やっぱり同じことをしろって言われてる、らしい。
自棄になって煮物を咥え、唇を重ねると、煮物だけではなく自分の舌まで引っ張り込まれた。
「ん、んっ」
顔を両手でしっかりと押さえられて、離れようにも離れられない。
たっぷり舌を味わわれ、ようやく離してもらえた頃にはもう息が上がっていた。頬が熱い。
もうどうしようもなくて、クリスの肩に額をつけてぐりぐりと擦りつける。
「ク、クリス先輩」
「ん?」
「これじゃ、食事を食ってるんだか俺が食われてるんだか分かんないッス〜」
「どちらか一つではなく、食事をしながらお前も食っていると言ったほうが正しいだろうな」
悪びれもせずに答えられ、ただでさえ熱かった頬が更に熱くなった。
「も、もうちょっと普通に食べましょうよ。俺おかしくなりそう」
「おかしくなってもいいぞ?」
「良くないっす!! もうクリス先輩にのぼせて鼻血吹きそうなんです!!」
正直に自分の状態を申告すると、クリスが驚いたように目を見開き、それからふわりと微笑んだ。
「まったく、お前は。そんなに俺を惚れさせてどうしようと言うんだ?」
「へ……え、え?」
「追いかけてくるのも可愛いが、今日のように戸惑っている姿もまたいいもんだと、認識を改めていたところだったのに。こんなに一緒にいればいるほど愛しくなってしまうのでは、困る」
「え、いや、え、え、え?」
しっかりと抱き締められて、ますます顔に血が登って沢村は慌てた。
「クリス先輩、ホントに俺鼻血吹きますって!! やばいんです!!」
「どうしても駄目か?」
「駄目って言うか、もうちょっと、あーんしたりとか、そういうふつーの、なんていうか、もー!!」
元々頭がいいほうじゃないのに、それ以上に本当に頭が回らない。頭の中身が固まっている気がする。

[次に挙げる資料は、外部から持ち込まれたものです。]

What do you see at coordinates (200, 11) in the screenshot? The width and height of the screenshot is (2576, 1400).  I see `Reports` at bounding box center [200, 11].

両手で顔を覆うと、頭のてっぺんにキスをされる感触がした。
「じゃあ、お前の希望通りにするか」
「え……?」
いつの間にか沢村の手から箸を取っていたクリスが、焼き魚を取る。
「ほら、『あーん』、だろう?」
目の前ににっこりと箸を差し出され、……一度どうしようもない程恥ずかしい状況になってしまえば、結局その後は何をやっても恥ずかしいのだと言うことを、沢村は今日初めて思い知った。
2時間かけて食事を終え、沢村は先に風呂を借りた。
入れ替わりにクリスが風呂に入って居る間に、少しだけ家の中をうろついて、色んな場所を覗いてみる。
暑くてパンツ一枚の格好で歩き回っていると、畳まれた洗濯物の中にユニホームを見つけた。
「あ」
勿論青道のユニホームではない。先刻見たビデオの中でクリスが着ていた、大学のユニホームだ。
なんとなく手にとって、広げてみる。
……どうして、自分の持っているユニホームと同じユニホームじゃないんだろう。
じっと見ているうちに、何だか無性に悔しくなった。
悔し紛れにそのユニホームを着てみる。大きい。
尚更悔しくなってユニホームの胸元のところを握り締めると、苦笑したような声が聞こえた。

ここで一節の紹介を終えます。